Johnson & Johnson has already indicated that it will appeal this verdict, which is just a fraction of the $17.5 billion that the state had sought to abate the costs of addiction treatment and establish overdose prevention and education programs.
It’s too early to know if the verdict will stand, but one thing should be clear: Companies, investors and the doctors, pharmacists and others in the distribution chain are now on notice that they could face significant costs.
We suspect that alone will drive decisions because it already has. While Johnson & Johnson fought it out, other defendants in Oklahoma settled. Previously, Purdue Pharma and Teva Pharmaceutical Industries agreed to pay $270 million and $85 million, respectively, with neither company admitting wrongdoing. And the Sackler family is poised to relinquish ownership of Purdue and pay $3 billion to settle thousands of other state and federal lawsuits, according to published reports.
At the very least, the Johnson & Johnson ruling ought to change marketing behavior industrywide, and compel doctors, pharmacists and others in the supply chain to rethink how they allowed this epidemic to explode.

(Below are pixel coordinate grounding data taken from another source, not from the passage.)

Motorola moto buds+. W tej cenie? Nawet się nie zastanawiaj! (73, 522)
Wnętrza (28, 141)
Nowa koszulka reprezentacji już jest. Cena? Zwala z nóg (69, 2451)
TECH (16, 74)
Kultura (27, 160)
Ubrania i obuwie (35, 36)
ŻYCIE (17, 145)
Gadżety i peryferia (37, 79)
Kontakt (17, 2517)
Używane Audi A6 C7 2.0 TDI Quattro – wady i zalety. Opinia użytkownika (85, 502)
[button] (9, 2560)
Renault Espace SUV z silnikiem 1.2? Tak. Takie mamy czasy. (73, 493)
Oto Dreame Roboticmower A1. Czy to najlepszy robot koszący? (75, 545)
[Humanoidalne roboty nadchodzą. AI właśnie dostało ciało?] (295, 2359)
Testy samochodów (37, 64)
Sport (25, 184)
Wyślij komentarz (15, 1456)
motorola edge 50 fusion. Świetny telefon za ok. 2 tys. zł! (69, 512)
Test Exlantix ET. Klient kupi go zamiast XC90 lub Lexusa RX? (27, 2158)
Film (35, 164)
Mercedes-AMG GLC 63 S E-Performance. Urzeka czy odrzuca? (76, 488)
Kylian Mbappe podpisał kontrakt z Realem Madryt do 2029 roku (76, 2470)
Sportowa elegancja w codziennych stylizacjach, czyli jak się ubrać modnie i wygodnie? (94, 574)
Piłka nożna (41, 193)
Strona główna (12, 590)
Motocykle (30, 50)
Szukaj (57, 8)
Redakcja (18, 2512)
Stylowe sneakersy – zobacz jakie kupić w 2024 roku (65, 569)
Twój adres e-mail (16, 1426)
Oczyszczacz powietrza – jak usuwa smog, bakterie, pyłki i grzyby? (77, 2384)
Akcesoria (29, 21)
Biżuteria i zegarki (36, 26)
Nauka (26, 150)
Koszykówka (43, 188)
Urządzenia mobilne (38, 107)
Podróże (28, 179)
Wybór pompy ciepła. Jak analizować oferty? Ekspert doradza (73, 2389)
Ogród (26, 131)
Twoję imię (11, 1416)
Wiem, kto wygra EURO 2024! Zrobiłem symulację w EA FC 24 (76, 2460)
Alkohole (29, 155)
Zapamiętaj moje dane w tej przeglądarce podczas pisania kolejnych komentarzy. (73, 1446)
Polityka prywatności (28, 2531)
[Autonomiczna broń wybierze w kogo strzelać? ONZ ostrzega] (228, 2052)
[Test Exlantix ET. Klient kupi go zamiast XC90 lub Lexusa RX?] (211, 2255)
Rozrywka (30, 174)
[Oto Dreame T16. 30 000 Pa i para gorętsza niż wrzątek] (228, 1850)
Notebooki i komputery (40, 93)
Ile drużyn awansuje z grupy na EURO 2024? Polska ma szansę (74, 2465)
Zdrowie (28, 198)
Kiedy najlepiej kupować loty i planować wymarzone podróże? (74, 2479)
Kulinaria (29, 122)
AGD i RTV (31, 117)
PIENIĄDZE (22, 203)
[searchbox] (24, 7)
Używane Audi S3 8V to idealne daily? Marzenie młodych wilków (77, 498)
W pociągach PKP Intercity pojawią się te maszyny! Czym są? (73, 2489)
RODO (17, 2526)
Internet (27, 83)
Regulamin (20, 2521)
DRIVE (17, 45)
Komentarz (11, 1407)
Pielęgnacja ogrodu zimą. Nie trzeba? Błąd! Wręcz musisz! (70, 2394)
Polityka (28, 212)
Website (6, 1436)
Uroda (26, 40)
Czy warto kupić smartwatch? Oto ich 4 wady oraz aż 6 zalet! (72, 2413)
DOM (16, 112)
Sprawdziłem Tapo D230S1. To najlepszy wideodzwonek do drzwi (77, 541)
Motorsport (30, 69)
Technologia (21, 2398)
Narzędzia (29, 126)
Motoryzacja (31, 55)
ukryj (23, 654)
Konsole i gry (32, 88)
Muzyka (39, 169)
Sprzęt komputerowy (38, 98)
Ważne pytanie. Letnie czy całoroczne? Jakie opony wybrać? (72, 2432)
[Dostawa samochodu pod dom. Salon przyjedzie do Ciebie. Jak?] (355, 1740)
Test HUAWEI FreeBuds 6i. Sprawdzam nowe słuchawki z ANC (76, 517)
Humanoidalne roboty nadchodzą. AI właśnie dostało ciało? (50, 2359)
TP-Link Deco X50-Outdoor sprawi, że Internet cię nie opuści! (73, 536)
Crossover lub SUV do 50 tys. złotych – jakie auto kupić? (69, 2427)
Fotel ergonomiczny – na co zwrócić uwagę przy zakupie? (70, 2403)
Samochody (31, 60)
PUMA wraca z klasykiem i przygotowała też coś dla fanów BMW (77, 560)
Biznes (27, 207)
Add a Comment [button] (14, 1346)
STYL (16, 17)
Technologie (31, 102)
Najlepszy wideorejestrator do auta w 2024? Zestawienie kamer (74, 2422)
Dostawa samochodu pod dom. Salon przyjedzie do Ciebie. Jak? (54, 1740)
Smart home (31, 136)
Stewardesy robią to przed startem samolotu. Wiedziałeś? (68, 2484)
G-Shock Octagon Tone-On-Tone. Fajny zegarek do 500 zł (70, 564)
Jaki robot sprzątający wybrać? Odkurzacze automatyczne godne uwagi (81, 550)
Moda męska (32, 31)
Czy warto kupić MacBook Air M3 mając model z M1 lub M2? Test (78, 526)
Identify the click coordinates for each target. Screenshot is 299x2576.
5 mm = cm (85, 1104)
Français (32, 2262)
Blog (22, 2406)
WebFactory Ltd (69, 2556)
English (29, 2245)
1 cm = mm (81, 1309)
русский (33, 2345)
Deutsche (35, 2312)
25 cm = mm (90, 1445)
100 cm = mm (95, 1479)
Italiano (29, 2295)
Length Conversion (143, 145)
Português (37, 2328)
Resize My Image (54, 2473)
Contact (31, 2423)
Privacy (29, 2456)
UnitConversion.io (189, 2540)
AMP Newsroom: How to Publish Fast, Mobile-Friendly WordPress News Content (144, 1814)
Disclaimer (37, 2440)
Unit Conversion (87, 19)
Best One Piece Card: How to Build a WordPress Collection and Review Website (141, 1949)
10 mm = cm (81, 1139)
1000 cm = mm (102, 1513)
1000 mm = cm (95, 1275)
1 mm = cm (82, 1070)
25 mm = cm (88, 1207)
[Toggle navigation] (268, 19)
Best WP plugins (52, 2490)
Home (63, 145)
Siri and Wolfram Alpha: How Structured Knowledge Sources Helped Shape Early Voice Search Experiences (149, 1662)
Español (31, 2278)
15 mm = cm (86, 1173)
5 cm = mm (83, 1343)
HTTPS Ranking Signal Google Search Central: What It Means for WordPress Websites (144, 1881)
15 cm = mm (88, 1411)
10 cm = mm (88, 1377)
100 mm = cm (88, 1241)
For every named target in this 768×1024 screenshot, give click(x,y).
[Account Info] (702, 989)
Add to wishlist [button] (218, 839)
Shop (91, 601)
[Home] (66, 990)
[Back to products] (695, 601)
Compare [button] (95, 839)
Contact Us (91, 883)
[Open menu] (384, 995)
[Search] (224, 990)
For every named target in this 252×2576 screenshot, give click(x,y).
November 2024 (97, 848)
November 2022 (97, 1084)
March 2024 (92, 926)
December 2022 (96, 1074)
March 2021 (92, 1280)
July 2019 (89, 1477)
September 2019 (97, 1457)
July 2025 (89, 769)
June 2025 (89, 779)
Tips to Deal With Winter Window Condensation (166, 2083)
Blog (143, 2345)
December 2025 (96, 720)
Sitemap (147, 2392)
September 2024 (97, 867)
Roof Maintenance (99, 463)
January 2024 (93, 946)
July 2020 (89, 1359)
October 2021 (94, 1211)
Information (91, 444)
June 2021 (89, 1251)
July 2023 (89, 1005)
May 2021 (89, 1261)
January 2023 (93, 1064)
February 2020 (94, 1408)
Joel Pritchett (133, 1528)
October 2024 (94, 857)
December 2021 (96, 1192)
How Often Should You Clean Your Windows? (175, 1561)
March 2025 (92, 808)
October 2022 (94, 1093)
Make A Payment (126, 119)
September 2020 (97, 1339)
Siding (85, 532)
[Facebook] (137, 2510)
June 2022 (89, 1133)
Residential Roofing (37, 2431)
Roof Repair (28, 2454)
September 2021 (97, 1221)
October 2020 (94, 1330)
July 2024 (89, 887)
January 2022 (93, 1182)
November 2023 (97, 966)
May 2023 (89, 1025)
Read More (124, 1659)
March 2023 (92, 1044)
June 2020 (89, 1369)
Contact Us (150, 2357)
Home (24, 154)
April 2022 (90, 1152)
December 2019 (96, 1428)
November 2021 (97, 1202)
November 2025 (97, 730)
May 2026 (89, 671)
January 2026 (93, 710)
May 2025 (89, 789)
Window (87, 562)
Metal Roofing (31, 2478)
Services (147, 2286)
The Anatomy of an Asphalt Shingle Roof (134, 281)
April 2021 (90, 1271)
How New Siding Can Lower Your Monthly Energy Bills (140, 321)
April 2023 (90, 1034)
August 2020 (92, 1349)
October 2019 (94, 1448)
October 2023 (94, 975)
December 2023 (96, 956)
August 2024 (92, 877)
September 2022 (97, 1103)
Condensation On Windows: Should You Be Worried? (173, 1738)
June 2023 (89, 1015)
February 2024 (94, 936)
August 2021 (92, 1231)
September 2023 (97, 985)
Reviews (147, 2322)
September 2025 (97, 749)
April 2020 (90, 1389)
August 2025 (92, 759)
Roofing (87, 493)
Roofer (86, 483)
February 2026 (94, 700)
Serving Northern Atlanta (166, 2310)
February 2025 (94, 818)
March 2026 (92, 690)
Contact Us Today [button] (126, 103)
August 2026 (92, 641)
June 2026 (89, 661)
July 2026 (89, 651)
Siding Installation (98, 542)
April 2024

Across the country, more than 2,000 cases against drugmakers, retail pharmacy chains and distributors have been consolidated in a federal court in Ohio, with a trial set for October. And the claims are quite similar: that professionals who should have known the risks to patients failed to do enough to head off this public health crisis. The result will be change on a national scale.
Chronic pain is debilitating. Patients require relief. The cure, however, became more devastating than the pain, leaving in its wake thousands to deal with a hard-to-shake addiction. We will leave it to the courts to determine liability in these cases, and we hope that in this process personal responsibility doesn’t get lost even as drugmakers and others face their days in court.
Accountability is necessary, especially when large companies were making a killing off of what turned out to be a deadly drug epidemic. This case is the start, but we are far from the end of this saga.